Logical? Yes, because POP chose to set Mozart’s opera buffa about the lascivious Don Giovanni amidst 1950s’ gangster types. In this context, swords are replaced by roscoes, il Commendatore is the chief of police, whose daughter Donna Anna is a doomed alcoholic in love with Don Ottavio, who sports a shoulder-holstered gat. And Don Giovanni is, indeed, the don.
I feel right at home with this. In my high school, a lot of the guys were named Don and the girls, Donna.
To get in the mood, check out Giovanni’s henchman Leporello (baritone E. Scott Levin) in an entertaining YouTube video describing the special parking organized for opera attendees.
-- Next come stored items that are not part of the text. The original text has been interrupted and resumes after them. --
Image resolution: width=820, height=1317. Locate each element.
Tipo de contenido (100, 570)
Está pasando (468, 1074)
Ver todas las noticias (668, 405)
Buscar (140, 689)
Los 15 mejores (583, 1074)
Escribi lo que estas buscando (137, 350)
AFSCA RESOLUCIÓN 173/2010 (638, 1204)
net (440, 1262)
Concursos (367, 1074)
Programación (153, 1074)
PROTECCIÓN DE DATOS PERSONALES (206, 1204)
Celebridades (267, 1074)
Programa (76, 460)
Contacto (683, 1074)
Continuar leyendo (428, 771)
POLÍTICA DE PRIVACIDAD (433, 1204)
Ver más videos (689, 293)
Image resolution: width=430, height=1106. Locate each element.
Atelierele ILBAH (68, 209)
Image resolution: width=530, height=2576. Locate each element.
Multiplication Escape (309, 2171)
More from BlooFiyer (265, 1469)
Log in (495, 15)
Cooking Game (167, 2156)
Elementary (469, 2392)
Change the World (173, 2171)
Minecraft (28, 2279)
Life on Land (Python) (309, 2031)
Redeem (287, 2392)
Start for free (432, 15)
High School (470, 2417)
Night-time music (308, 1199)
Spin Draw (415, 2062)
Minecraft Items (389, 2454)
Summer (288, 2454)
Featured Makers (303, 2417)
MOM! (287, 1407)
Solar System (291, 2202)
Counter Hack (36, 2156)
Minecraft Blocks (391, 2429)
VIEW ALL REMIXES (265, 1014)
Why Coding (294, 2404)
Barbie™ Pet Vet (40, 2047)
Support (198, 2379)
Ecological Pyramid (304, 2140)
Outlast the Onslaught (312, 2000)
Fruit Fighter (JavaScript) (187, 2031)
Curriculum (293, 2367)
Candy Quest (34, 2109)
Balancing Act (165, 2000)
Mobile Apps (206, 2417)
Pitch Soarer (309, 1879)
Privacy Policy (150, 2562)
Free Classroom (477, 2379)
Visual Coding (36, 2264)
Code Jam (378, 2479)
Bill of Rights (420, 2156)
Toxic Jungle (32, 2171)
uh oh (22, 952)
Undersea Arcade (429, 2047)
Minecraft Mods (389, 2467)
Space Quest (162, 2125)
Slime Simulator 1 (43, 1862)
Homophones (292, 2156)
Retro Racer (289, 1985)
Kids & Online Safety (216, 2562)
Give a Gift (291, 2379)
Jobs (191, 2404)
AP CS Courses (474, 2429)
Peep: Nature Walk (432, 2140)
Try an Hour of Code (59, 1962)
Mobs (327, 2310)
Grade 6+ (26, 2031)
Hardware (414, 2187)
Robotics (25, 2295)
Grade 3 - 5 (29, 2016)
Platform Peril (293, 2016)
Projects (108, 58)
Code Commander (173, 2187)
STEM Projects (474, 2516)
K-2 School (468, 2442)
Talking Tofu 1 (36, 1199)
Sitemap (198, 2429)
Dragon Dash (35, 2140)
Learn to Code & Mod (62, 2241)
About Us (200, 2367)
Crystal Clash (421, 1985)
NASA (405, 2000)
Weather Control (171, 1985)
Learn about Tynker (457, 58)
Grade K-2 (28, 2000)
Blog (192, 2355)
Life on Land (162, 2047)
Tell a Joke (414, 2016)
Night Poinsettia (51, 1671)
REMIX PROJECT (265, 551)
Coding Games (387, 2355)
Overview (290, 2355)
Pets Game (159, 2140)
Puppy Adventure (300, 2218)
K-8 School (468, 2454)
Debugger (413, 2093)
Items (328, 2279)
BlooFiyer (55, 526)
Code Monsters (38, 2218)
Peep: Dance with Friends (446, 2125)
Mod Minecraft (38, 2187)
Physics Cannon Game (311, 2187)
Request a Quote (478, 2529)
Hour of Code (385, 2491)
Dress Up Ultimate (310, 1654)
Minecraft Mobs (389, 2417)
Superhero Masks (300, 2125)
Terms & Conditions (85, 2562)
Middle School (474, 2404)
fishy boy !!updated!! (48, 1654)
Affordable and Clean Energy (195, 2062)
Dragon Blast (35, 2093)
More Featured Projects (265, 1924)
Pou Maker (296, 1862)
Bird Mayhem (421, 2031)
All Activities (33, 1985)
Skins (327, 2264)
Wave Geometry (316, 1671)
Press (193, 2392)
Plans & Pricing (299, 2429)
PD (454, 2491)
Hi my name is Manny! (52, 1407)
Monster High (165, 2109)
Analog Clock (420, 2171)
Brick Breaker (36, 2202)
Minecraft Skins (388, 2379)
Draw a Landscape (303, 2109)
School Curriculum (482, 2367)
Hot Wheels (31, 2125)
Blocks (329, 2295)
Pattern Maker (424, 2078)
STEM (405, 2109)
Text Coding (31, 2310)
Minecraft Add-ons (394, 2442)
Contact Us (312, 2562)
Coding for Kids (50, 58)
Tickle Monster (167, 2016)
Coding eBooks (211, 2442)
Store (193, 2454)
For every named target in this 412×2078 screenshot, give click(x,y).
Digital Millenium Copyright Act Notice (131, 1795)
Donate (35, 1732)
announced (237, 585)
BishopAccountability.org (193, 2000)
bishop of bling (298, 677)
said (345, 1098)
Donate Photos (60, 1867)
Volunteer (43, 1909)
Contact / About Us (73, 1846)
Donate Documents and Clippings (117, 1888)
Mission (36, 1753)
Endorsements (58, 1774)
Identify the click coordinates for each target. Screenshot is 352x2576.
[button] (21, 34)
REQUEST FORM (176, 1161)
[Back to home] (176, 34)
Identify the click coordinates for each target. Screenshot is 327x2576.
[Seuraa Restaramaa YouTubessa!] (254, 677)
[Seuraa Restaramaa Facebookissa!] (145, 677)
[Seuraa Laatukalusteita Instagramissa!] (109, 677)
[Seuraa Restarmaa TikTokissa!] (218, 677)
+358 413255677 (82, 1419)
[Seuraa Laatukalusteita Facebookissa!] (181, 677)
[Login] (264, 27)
This particular POP production took place at The Vortex, a downtown Los Angeles location differing from the company’s usual Highland Park Ebell Club venue.
Outside Don Giovanni’s digs with the principals. From left to right, il Commendatore (Andrew Potter), Masetto (Luvi Avendano), Leporello (E. Scott Levin), Don Giovanni (Adrian Rosas), his latest attempted conquest Zerlina (Tiffany Ho), jilted lover Donna Elvira (Daria Somers), Don Ottavio (Robert Norman), and Donna Anna (Saira Frank).
Josh Shaw, POP’s artistic director and co-founder, designed the multi-level set to function as the exterior of Giovanni’s villa as well as its interior. A straightforward swap of several brick panels for those of wallpaper brought this off adroitly.
Donna Elvira, at the left in the scene above, is one of Giovanni’s 1003 conquests in the original opera’s España; in POP’s gangsterland. Daria Somers was particularly adept at portraying Elvira’s plight: She knows Giovanni is a real louse. But, alas, she’s still attracted to him.
There’s plenty of action amid well sung arias, duets, and ensemble pieces. POP’s 20-piece orchestra, conducted by Ryan Murray, performed admirably off to stage left. During the Overture, a scene-setting video by Hojoon Kim was shown above the orchestra. Later, Don Giovanni showered the musicians with a cash bribe to accompany him in serenading Donna Anna’s maid. The opera was sung in Italian, with director Shaw composing mob-talk translations for the supertitles.
In appropriately Godfather fashion, the Commendatore’s statue makes Giovanni an offer he cannot refuse. The POP production concludes with Giovanni’s hellish end.
In traditional productions, this is followed by the remaining principals singing an ensemble piece, each giving a mealy-mouthed appeal to Mozart-era censors: Donna Ellvira says she’s entering a convent; Leporello plans to find a better master; etc.